_Task instructions_. All entries must be repeated exactly; do not include the pictures.

Stored data entries
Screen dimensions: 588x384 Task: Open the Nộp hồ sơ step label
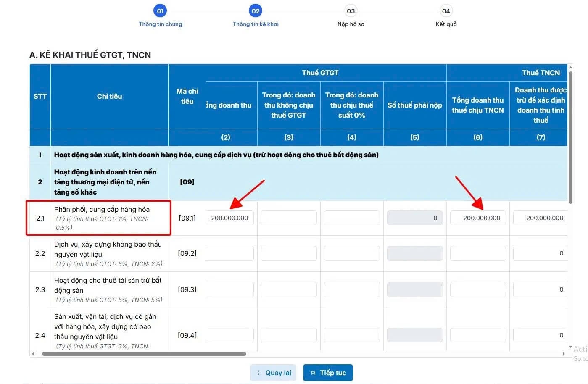(x=351, y=24)
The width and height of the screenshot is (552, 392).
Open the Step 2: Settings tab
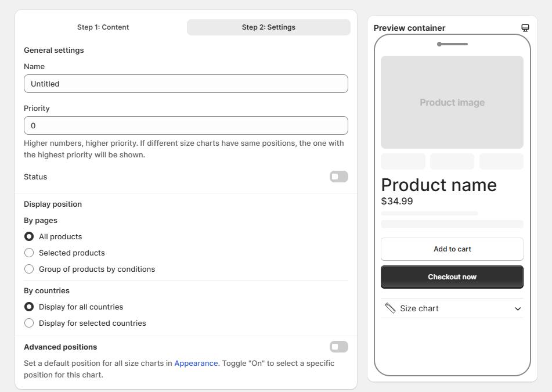[269, 27]
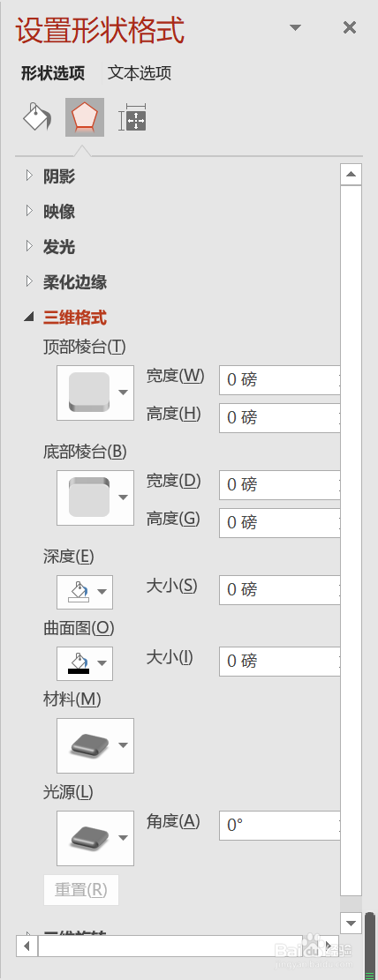
Task: Click the 重置 reset button
Action: 80,890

_Completed task_.
Screen dimensions: 588x384 Task: Open the Nộp hồ sơ step label
(x=351, y=24)
The width and height of the screenshot is (552, 392).
Open the Step 2: Settings tab
[269, 27]
Task: Click the 重置 reset button
Action: 80,890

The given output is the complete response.